I believe those are asphaltenes; they occur naturally in diesel fuel. And they are the primary reason you don't want to leave the fuel filter unchanged for too long. I got busy or distracted for quite a while once and ended up with about 50K on my filter. There was 1/16" of asphaltenes on the filter; it wasn't passing fuel very well.
Here's a good description of the problem:
Fuel School: Asphaltene's and Plugged Fuel Filters
Answer is additives and Amsoil has an excellent additive to solve this.
Ken
How many miles were on that filter?
12K-15K
I'm going to be changing it a lot sooner!
Excellent write-up you found. Thanks.
I submit that even if you use aditives that the filter will turn black. The answer is change the filter on a regular basis. I change mine every 15 to 20k, but if I had a 3rd gen it would be more often.
When I bought my truck it had 10K on it, and the stock filter and 3 years of use. The filter was nasty like that one.
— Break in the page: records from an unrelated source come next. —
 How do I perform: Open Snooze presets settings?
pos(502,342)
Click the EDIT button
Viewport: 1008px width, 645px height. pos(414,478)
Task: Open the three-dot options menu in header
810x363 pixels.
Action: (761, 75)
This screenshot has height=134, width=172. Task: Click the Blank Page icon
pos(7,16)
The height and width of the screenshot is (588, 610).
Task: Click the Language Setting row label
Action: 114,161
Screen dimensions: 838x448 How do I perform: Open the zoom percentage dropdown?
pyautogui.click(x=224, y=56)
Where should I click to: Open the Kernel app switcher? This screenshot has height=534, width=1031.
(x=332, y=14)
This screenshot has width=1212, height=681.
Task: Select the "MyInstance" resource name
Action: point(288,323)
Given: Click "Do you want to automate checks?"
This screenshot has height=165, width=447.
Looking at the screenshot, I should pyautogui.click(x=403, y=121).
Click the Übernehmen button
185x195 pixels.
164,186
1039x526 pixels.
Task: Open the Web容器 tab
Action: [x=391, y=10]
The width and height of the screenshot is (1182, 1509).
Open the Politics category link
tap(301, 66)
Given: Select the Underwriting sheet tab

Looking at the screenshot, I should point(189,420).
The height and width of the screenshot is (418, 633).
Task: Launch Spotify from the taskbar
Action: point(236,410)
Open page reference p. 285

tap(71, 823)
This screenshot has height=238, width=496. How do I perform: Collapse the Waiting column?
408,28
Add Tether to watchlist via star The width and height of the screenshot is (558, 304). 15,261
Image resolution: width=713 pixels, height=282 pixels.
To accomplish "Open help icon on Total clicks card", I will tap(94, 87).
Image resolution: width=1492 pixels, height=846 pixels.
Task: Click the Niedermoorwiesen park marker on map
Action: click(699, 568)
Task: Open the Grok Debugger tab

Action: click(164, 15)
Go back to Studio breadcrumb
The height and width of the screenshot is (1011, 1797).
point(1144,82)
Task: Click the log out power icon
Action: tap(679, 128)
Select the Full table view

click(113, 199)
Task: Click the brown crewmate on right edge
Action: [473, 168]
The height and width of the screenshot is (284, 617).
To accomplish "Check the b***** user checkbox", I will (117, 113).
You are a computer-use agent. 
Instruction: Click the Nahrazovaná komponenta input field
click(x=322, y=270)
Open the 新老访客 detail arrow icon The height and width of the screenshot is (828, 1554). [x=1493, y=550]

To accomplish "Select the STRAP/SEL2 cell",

Since then I have put 30K on the filter (I have 3 and a psi gauge) and never had a spec of the asphaltenes and have used Amsoil Diesel Concentrate on every tank, it must work!
My truck is no longer my DD, so the fuel is sitting a lot longer so I plan to check the filter every 5K to see if its asphaltening up.
:-laf
Yes sounds like another satisfied fuel snake oil user :-laf
Quite satisfied. . fuel lubricity is huge! And my filters stay asphaltene clean with it, without they don't.